Given instruction: Render the rows from the line with "You are a computer-use agent. The" through the end of the rows as a JSON list of strings, one string per line, with blank lines dropped. Leave the pictures out.

===

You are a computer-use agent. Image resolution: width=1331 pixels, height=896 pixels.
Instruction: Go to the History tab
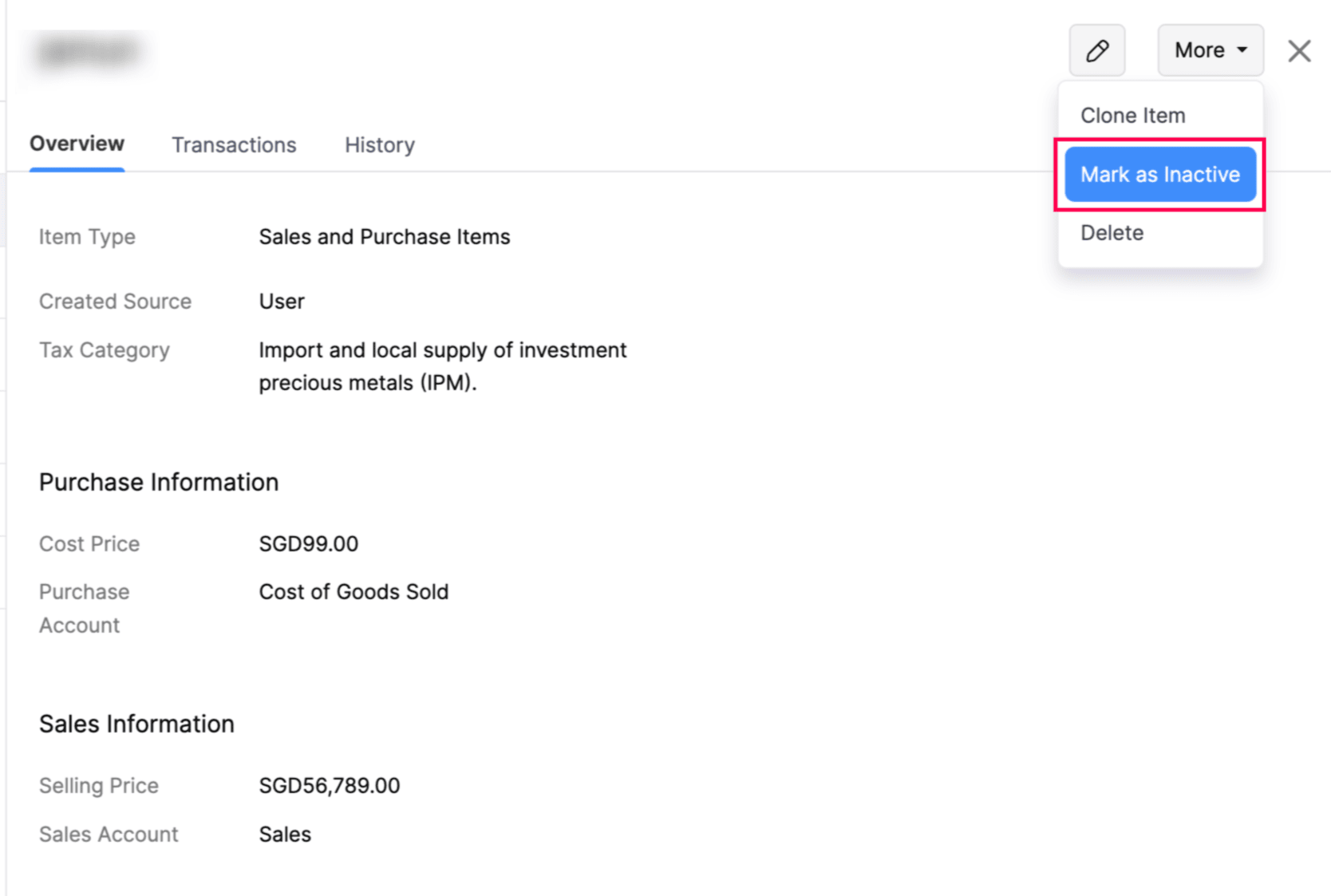click(379, 145)
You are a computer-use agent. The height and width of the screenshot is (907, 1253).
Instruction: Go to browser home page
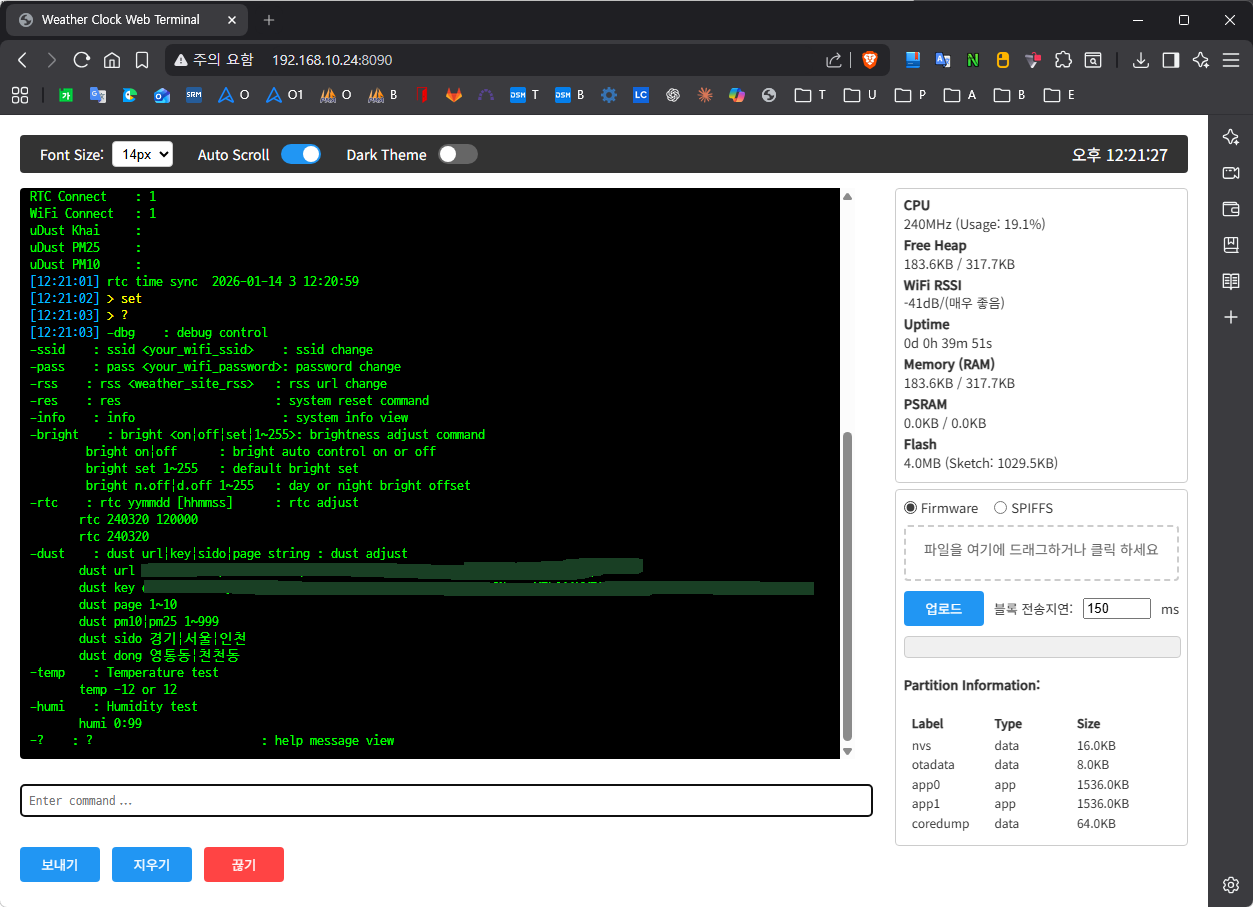[112, 60]
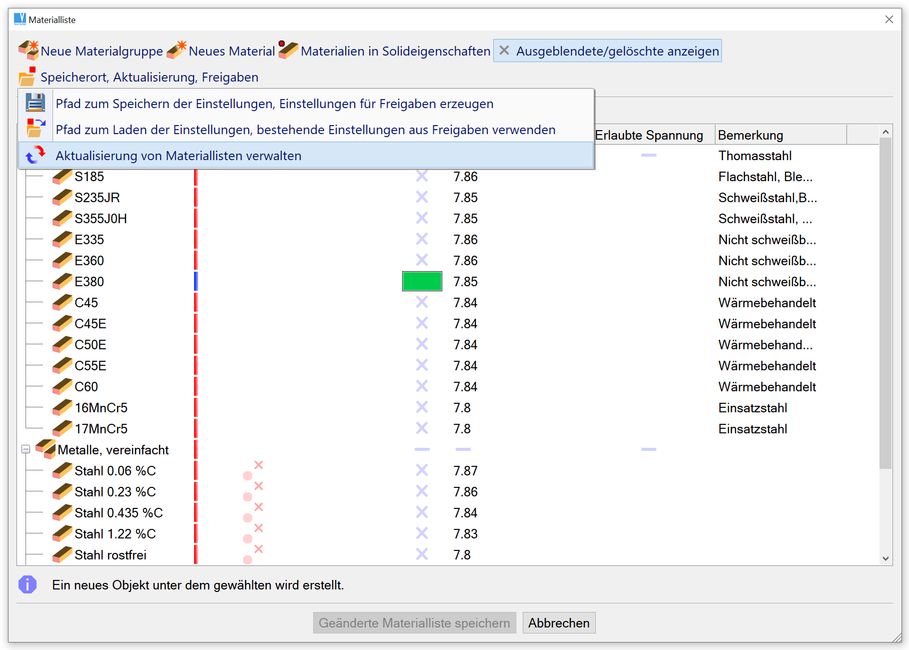This screenshot has width=909, height=650.
Task: Click the Neue Materialgruppe icon
Action: tap(28, 50)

===

Final result:
[
  "You are a computer-use agent. The height and width of the screenshot is (907, 1253).",
  "Instruction: Go to browser home page",
  "[112, 60]",
  "This screenshot has width=909, height=650.",
  "Task: Click the Neue Materialgruppe icon",
  "Action: tap(28, 50)"
]